Однако же императрица полулежала на специальном кресле (никакой кровати не было) и параллельно пыталась ещё читать некие документы. Увидев Гориславу, она отложила бумаги в сторону и кивнула, чуть приподнявшись на локтях:
— Простите, баронесса. Встать и поприветствовать вас подобающе не могу — состояние здоровья не позволяет.
Горислава склонила голову в приветствии и сделала небольшой книксен — всё-таки разница положений обязывала.
Императрица указала рукой на свободное кресло.
— Присаживайтесь, нам есть о чём поговорить.
Горислава последовала предложению, расправила складки платья и только сейчас заметила, что под пёстрыми одеждами родовичей, вышитыми обережными символами, живот у императрицы уж очень сильно выступает.
А если императрица находится на поздних сроках беременности, тогда подобное состояние вполне объяснимо…
Сама же Горислава из собственного опыта помнила, что поздние сроки были не самыми радужными в жизни женщины. Однако же за все три подобных периода Горислава не припомнила, чтобы у неё было настолько плохое состояние, как у императрицы.
Что-то не так…
В сердце закрались тревога и мимолётные нехорошие предчувствия.
— Баронесса, я знаю, у нас с вами были разногласия в прошлом по разным причинам. Мы практически сверстницы, были молоды, сильны, красивы, конкурировали какое-то время за внимание мужчин. Но жизни наши сложились по-разному. Вы — счастливая мать, жена. Я же… императрица. Моё же счастье прервали заговор Молчащих и смерть отца на моих глазах. После этого столько всего свалилось… Но старая вражда и соперничество продолжали между нами тлеть. Однако же последние месяцы заставили меня полностью изменить своё отношение к Рароговым и фон Аденам. Каковы бы ни были наши с вами взаимоотношения, империи ещё нужно поискать таких же верных и достойных подданных.
«Когда так мягко стелют, спать будем на лезвиях», — мелькнула непрошенная мысль у Гориславы.
— Поверьте мне, я очень ценю всё то, что твоя семья и твой род делают для империи.

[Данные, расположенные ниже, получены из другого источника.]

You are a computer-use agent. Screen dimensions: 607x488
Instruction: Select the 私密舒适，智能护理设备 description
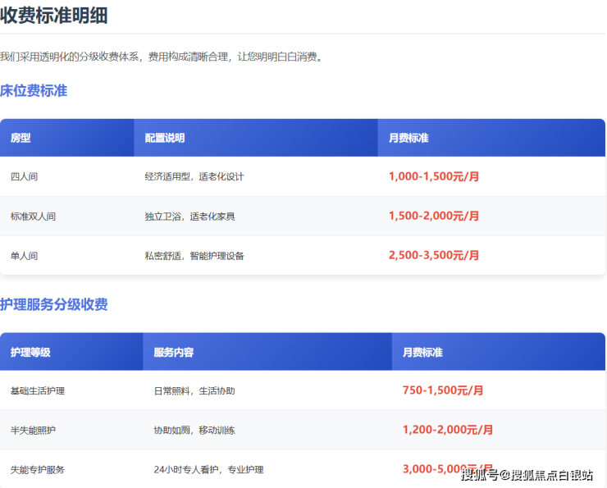click(194, 256)
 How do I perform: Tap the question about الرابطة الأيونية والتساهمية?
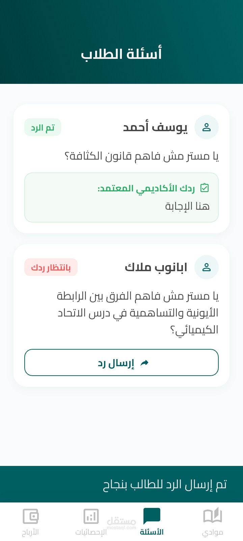click(138, 313)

Вам есть чем гордиться: и мужем, и детьми, и всем кланом Рароговых. Сейчас империя находится в таком состоянии, когда любое событие может привести как к её возвышению, так и к краху. Мы живём в такой момент, когда всё, что было раньше, уже не работает, приходится реагировать на опасности, возникающие одна за одной. А для этого нужно быть сильной несмотря на то, что чувствую я себя полнейшей развалиной.